§ **Directions**
In the records, begin at the line that has "At what coordinates" and stop after the line that has "coord(558,261)". Rewrite only those lines, changing "Location Name" to "Site Name", keeping everything else the same and omitting the pictures.

§ **Input material**
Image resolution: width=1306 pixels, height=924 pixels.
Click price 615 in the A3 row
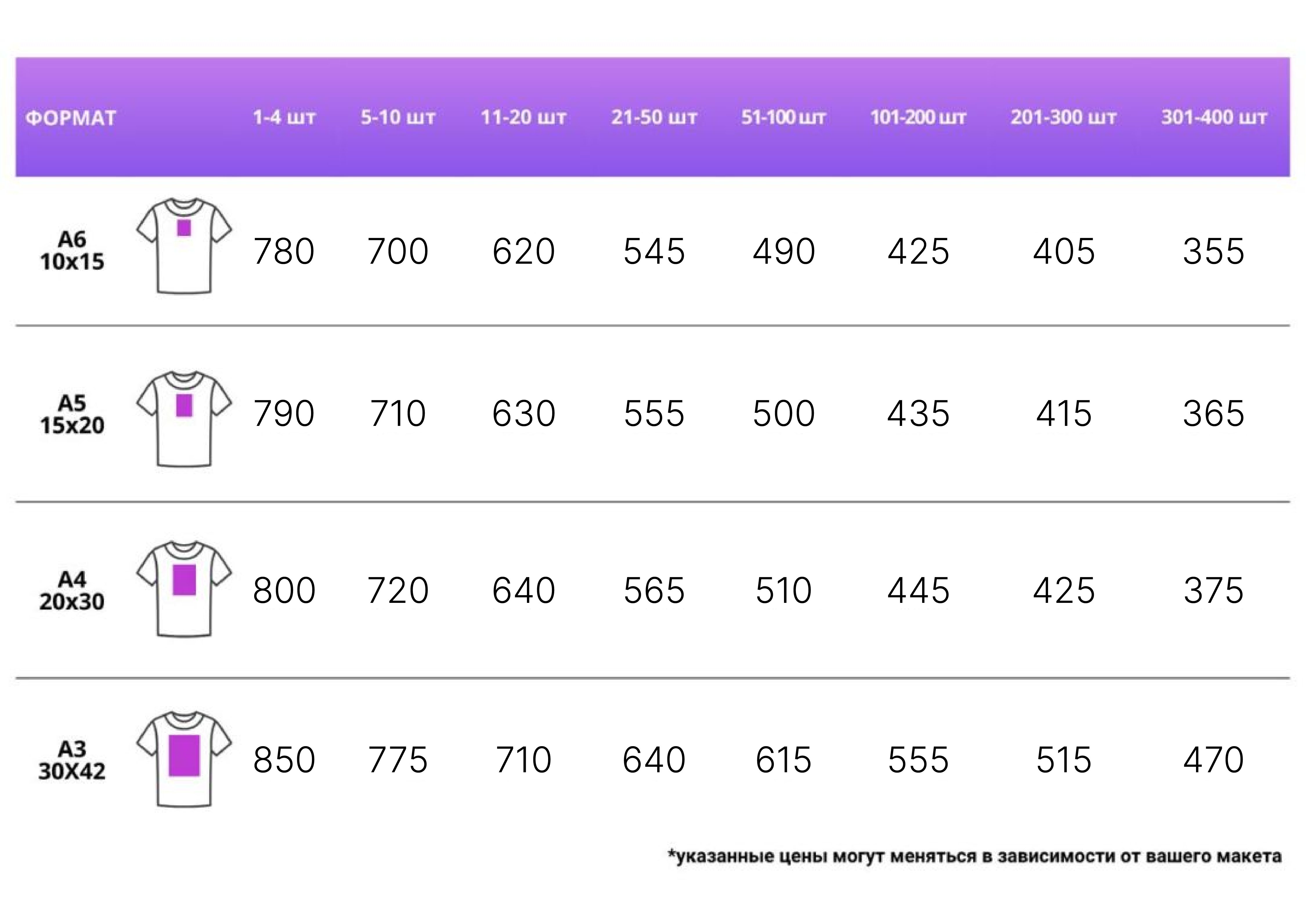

...

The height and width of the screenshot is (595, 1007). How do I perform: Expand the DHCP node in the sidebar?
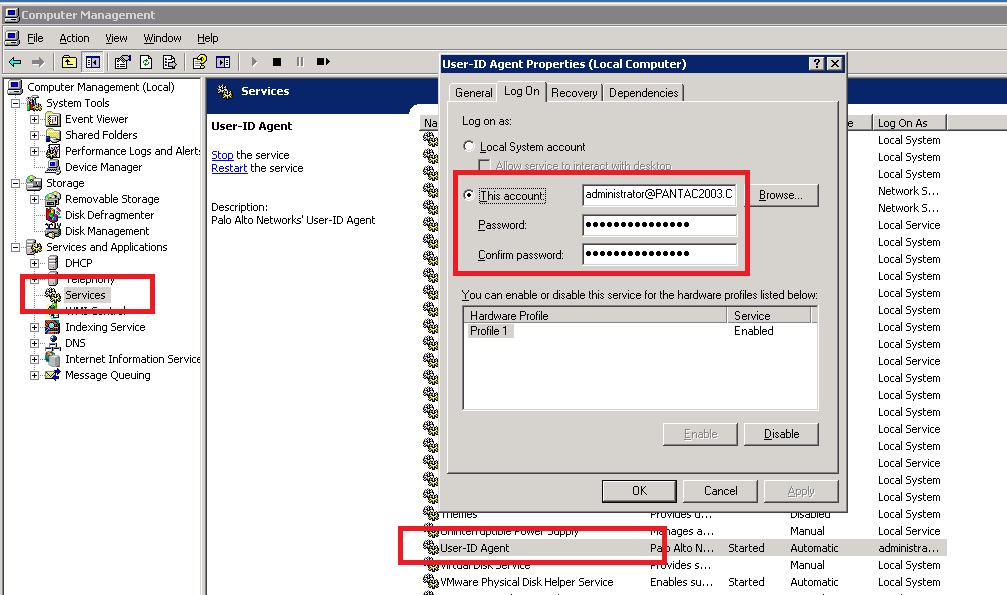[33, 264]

* * *

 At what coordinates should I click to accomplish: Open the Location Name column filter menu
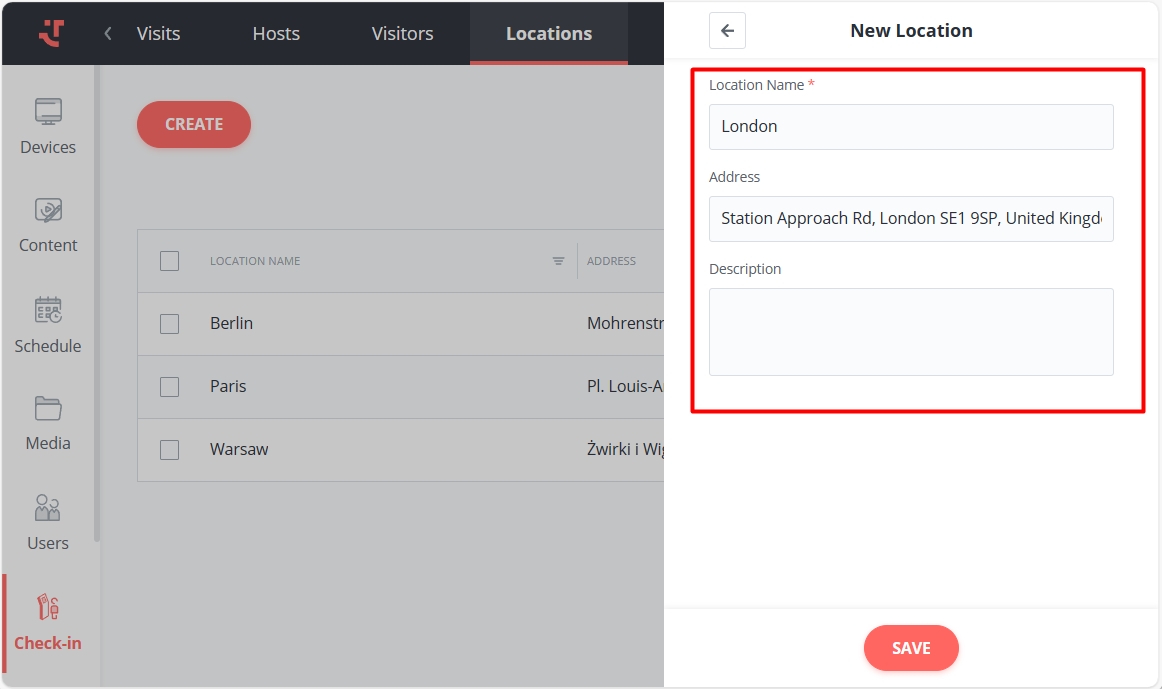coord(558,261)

§ **Exercise result**
 At what coordinates should I click to accomplish: Open the Site Name column filter menu
coord(558,261)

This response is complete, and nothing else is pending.